Keep in mind we're going to leave it as a FRACTION, they want an EXACT answer.

42. lilsis76 Group Title

okay

43. zepdrix Group Title

sin(s)=12/13, we'll be leaving it that way. We want to find cos(s), it should be similar, but it will relate 2 other sides together. not the 12 and 13.

44. lilsis76 Group Title

so 5/13 = .3846

45. zepdrix Group Title

Ok cool c:

46. zepdrix Group Title

$\large \sin(s)=\frac{12}{13}, \quad \cos(s)=-\frac{5}{13}$ $\large \cos(t) \quad \rightarrow \quad \cos\left(\frac{5\pi}{3}\right)=?$$\large \sin(t) \quad \rightarrow \quad \sin\left(\frac{5\pi}{3}\right)=?$

47. zepdrix Group Title

Ah crap I just noticed, the cosine should be a NEGATIVE value, remember why?

48. lilsis76 Group Title

because its in the 3rd quad?

49. lilsis76 Group Title

AH! I means 2nd

50. zepdrix Group Title

lol ya c: because of that.

51. zepdrix Group Title

now you have to think back to your special angles. What do you get for sin(t) and cos(t)? :o

52. lilsis76 Group Title

crud, i forgot the special angles :/ okay um...sin t would be.... - 1/2 ?

53. zepdrix Group Title

Ummm let's think. This is an angle where the y value is larger. So the sine is going to be the bigger one, I think it's -sqrt3/2.

54. lilsis76 Group Title

oh man :? im so bad at this haha your right

55. zepdrix Group Title

lol :D

56. lilsis76 Group Title

the cos is going to be 1/2 then

57. zepdrix Group Title

K sounds good :D positive right? since we're in the 4th.

58. lilsis76 Group Title

yes. but how did we get from 2nd to fourth? haha i just noticed that

59. zepdrix Group Title

So your problem should give you something like this,$\large \cos(s-t)=\cos(s)\cos(t)+\sin(s)\sin(t)$ $\large \rightarrow \quad \left(-\frac{5}{13}\right)\cdot\left(\frac{1}{2}\right)+\left(\frac{12}{13}\right)\cdot\left(-\frac{\sqrt3}{2}\right)$

60. zepdrix Group Title

Oh S was in 2nd :) t was in 4th

61. zepdrix Group Title

They're making us jump around and use 2 different angles.

62. lilsis76 Group Title

WAIT! i see it, tan t is - sqrt 3, so that means -sin/+ cos haha okay 4th Q

63. zepdrix Group Title

Oh also, they told us that 3pi/2 < t < 2pi These are the boundaries on t, remember where this region lies? :D

64. zepdrix Group Title

-sqrt3 isn't quite enough information.
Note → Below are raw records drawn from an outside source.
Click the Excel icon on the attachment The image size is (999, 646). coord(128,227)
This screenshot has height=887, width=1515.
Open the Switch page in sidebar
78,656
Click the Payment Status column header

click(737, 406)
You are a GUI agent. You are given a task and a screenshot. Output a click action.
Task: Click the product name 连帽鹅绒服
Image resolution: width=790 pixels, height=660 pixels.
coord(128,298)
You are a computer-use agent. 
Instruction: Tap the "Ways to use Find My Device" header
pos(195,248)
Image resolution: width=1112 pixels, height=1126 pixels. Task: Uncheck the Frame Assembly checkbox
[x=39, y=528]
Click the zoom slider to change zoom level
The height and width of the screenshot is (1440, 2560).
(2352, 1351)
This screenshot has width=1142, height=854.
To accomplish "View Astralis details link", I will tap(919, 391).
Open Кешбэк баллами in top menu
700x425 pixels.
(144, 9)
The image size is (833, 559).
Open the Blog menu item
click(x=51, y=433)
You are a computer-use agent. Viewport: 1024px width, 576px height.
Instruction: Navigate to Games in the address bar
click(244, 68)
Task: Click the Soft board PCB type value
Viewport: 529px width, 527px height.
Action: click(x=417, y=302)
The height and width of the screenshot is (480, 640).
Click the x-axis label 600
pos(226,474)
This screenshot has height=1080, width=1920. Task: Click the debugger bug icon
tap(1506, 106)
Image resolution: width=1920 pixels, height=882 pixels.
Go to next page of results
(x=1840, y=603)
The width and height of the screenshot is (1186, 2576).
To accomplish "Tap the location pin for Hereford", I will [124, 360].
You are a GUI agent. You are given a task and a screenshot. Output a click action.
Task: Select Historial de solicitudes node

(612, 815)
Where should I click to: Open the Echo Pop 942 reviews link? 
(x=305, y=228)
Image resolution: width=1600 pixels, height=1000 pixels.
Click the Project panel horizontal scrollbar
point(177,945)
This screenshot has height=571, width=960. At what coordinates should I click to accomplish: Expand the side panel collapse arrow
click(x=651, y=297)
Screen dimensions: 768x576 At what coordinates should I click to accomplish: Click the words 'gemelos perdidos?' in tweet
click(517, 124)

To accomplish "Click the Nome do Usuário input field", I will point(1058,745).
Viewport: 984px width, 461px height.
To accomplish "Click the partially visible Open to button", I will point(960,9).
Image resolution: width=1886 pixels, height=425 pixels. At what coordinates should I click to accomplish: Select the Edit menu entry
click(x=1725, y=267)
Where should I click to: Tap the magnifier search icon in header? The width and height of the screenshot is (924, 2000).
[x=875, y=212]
Because tan t could be +sin/-cos right? :) Which is second quad.

65. lilsis76 Group Title

oh...thats true

66. lilsis76 Group Title

okay so now i solve that equation?? or do we gotta get another anser?

67. zepdrix Group Title

See the big ugly fractions I plugged in? We just need to simplify that down a tiny bit, NO DECIMAL, and we're finished.

68. lilsis76 Group Title

haha okay hold on let me try it

69. lilsis76 Group Title

i got - 5/12, haha and i cant do the other one

70. lilsis76 Group Title

OH! -5/26 sorry haha

71. zepdrix Group Title

It won't simply very far :) We're just combining fractions. Giving you something like this,$\huge \cos(s-t)\quad =\quad \frac{-5-12\sqrt3}{26}$

72. zepdrix Group Title

Sounds like you're on the right track though :D

73. lilsis76 Group Title

dang. haha thank you so much

74. lilsis76 Group Title

just let me know when you have to get off okay :)

75. zepdrix Group Title

I'm not positive that's correct. It's a rather burdensome problem. Hopefully we didn't make any silly mistakes in there. :D

76. zepdrix Group Title

Post your new questions in NEW threads. That way, just in case I can't get to them, someone else won't have to scroll AAAALL the way down this thread to find your question. :D

77. lilsis76 Group Title

okay :)

78. phi Group Title

fyi, you got the exact answer $\cos(s-t)= \frac{-(5+12\sqrt{3})}{26}$

79. phi Group Title

btw, it is helpful to remember that if the lengths of a triangle are 3,,4,5 or 5,12,13 they are right triangles (it saves time solving for the 3rd side if you know this) also, if all 3 legs are multiplied by the same number (example: 10,24,26 (5,12,13 all multiplied by 2), then you still have a right triangle.